▸ PROBLEM STATEMENT: Below are entries; repeat exactly, and nothing else, the lines from the one holding "Where should I click to: Click the orange" through the one holding "Share lot on Google Plus", inclusive. Leave the pictures out.

________________

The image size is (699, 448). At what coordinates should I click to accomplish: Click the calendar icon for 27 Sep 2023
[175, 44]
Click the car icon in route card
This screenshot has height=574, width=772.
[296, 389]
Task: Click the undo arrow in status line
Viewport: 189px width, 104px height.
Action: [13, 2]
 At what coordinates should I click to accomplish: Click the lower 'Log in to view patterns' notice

________________

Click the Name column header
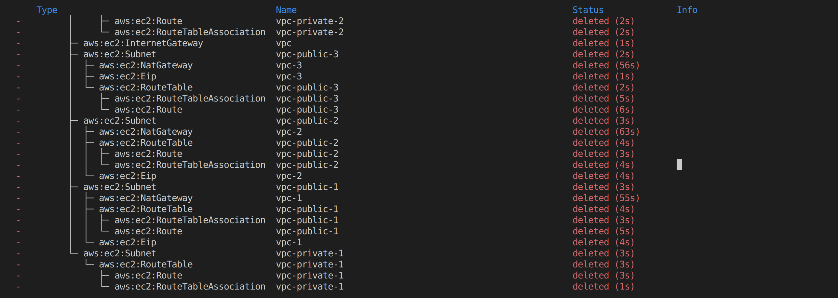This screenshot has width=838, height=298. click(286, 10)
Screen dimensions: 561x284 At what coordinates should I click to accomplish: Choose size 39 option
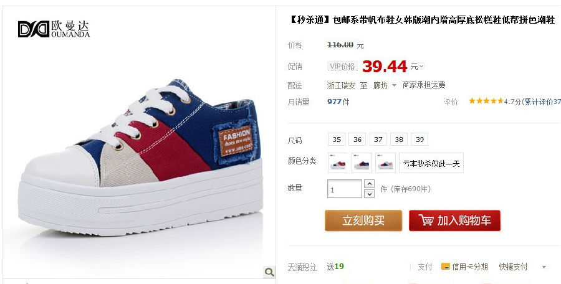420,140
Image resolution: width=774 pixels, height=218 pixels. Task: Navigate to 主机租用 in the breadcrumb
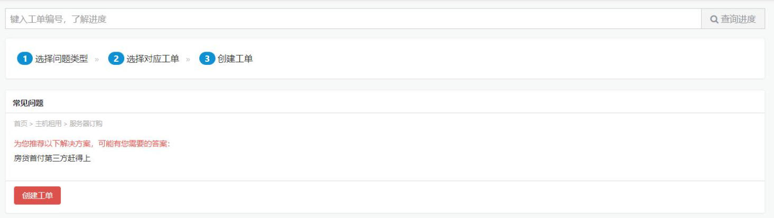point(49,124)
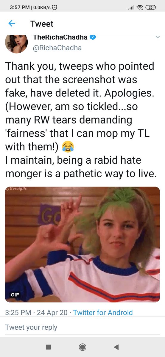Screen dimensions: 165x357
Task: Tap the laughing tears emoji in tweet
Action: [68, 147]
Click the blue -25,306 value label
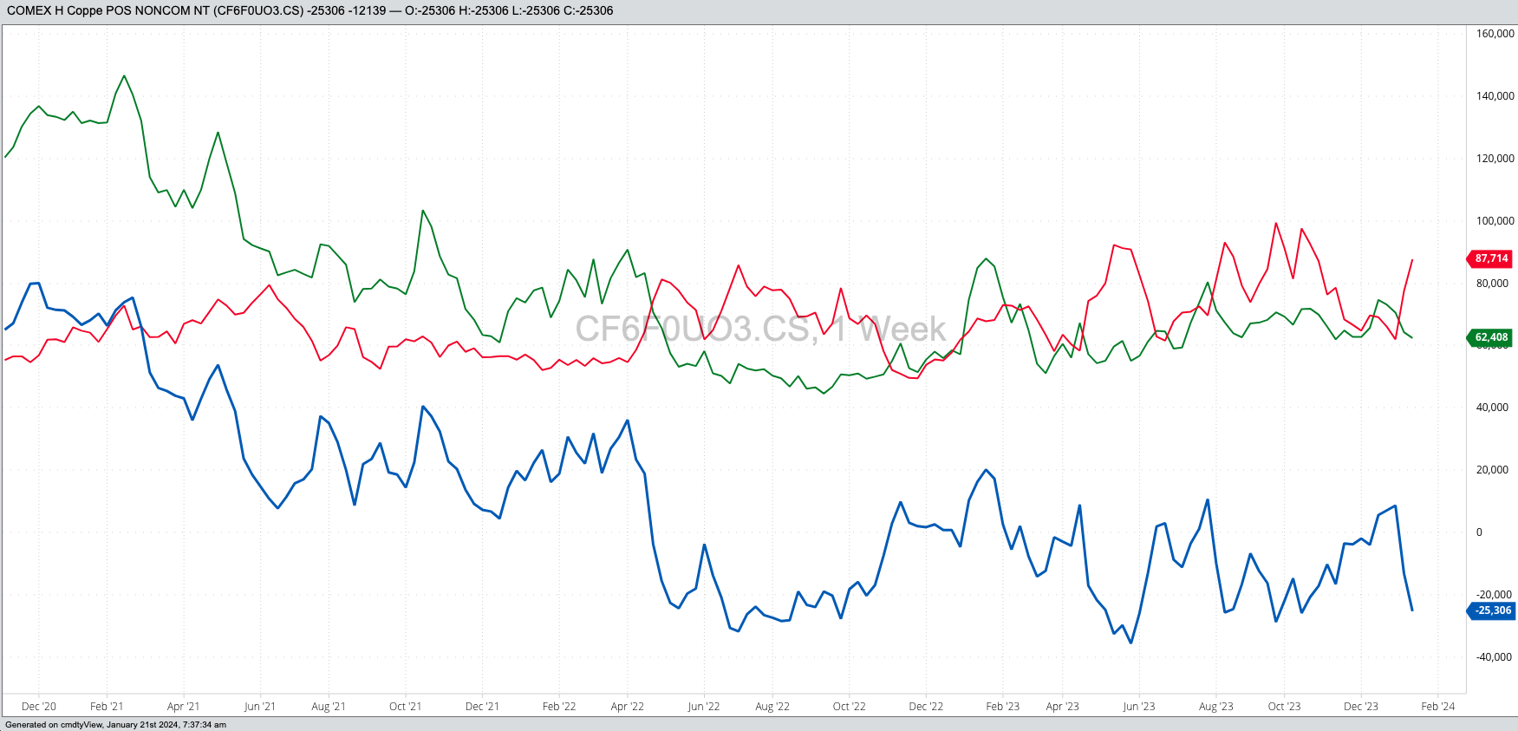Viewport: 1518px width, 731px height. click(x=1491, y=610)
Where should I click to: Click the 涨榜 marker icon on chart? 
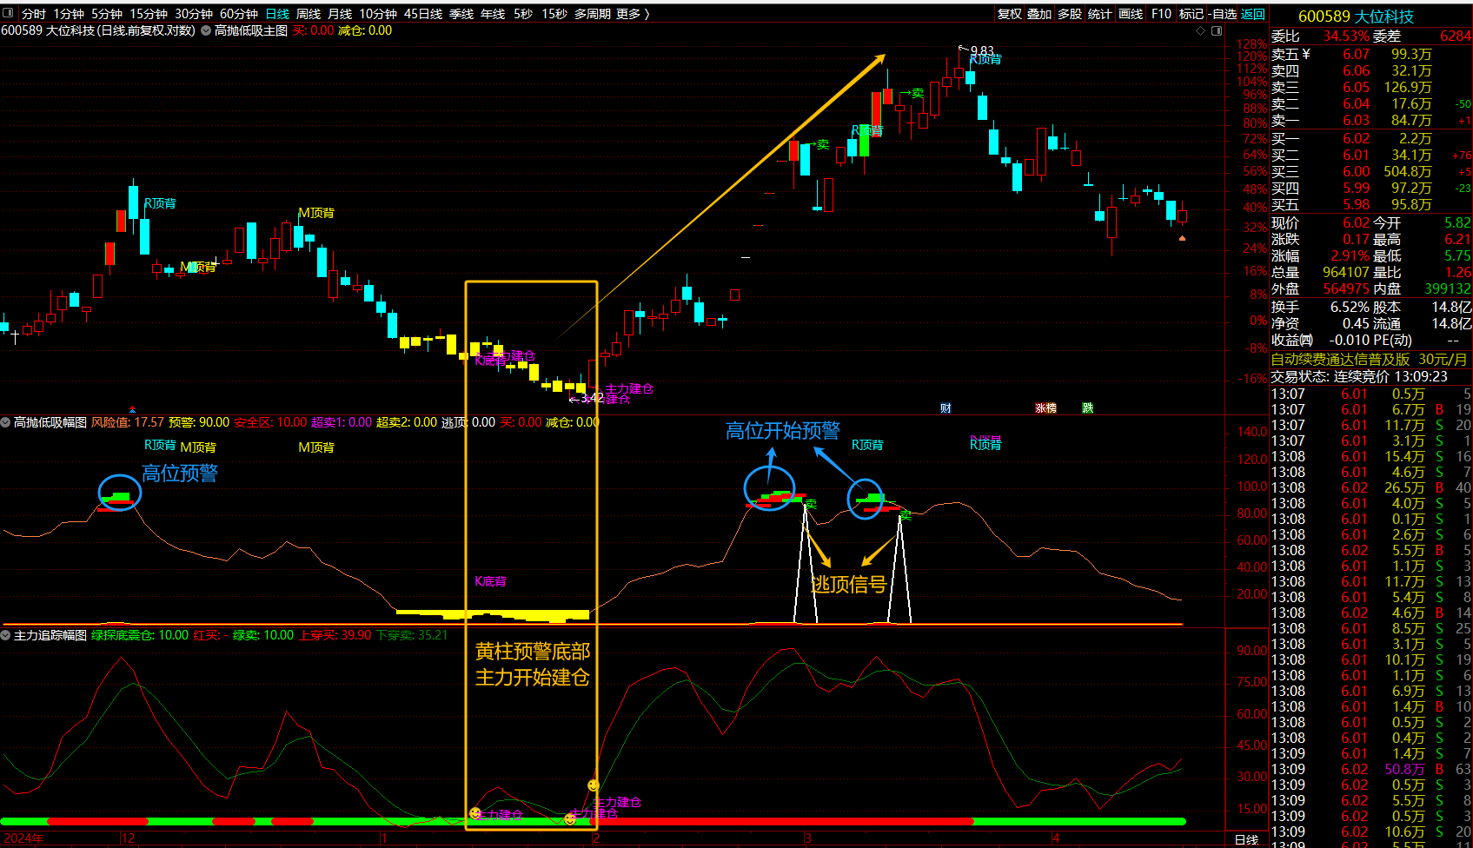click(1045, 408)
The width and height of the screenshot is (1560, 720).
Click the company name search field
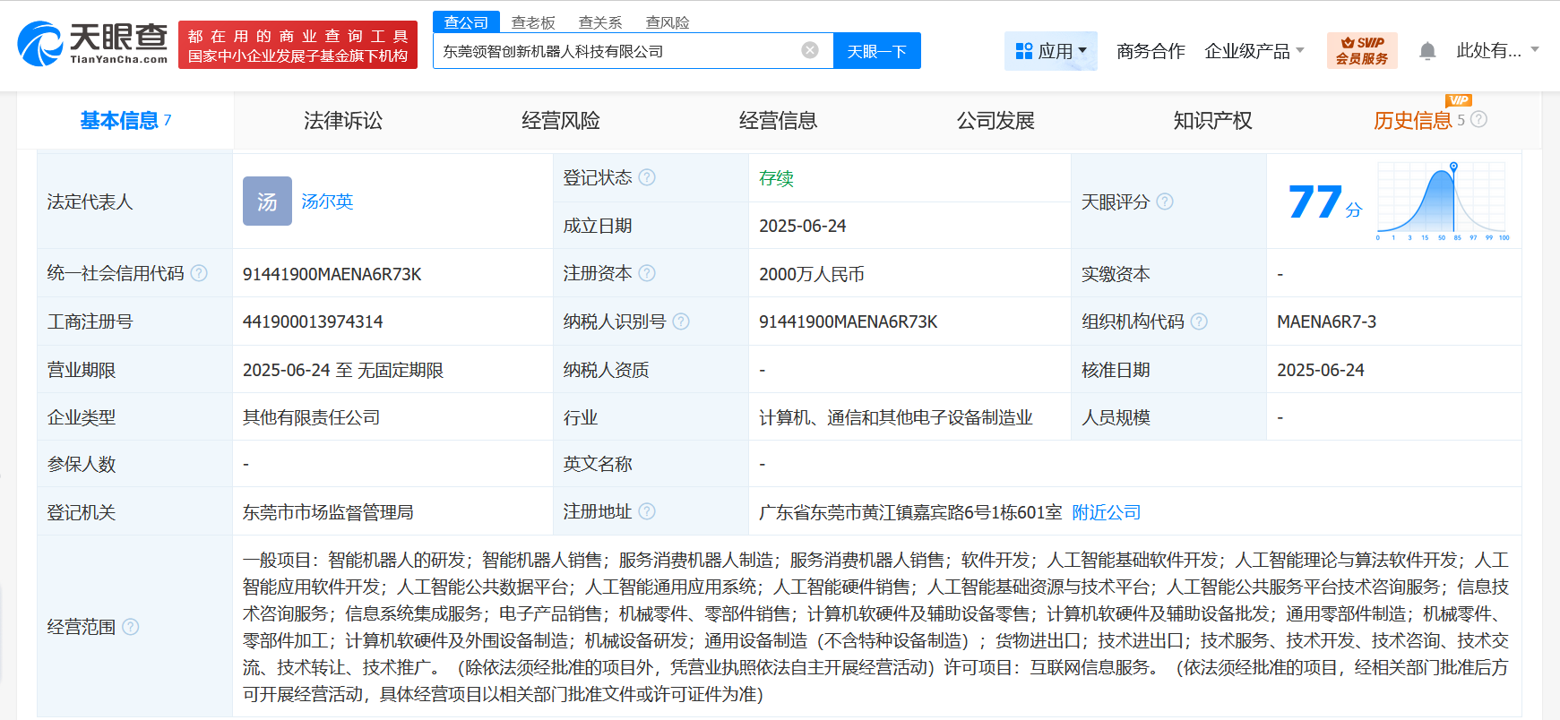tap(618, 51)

________________

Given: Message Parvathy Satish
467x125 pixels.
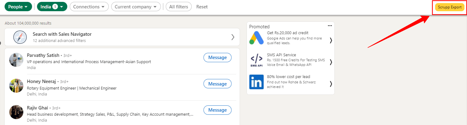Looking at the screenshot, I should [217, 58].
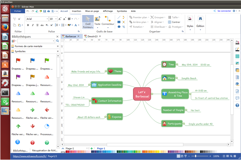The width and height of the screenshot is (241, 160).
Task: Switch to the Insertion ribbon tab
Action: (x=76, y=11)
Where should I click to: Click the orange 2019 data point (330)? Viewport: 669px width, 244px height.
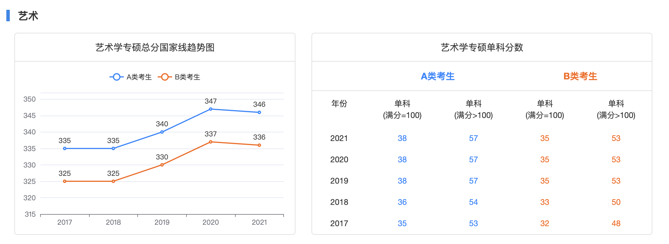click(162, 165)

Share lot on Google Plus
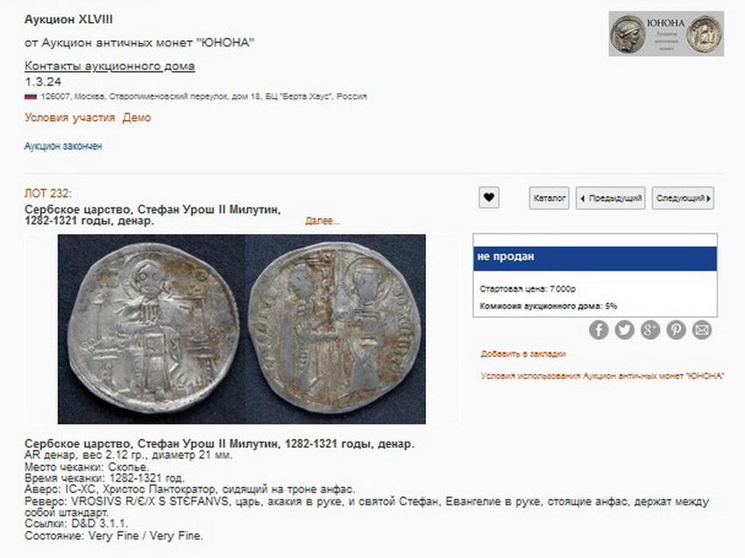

________________

▸ ANSWER TO THE PROBLEM:
Where should I click to: Click the orange 2019 data point (330)? Viewport: 669px width, 244px height.
click(162, 165)

Share lot on Google Plus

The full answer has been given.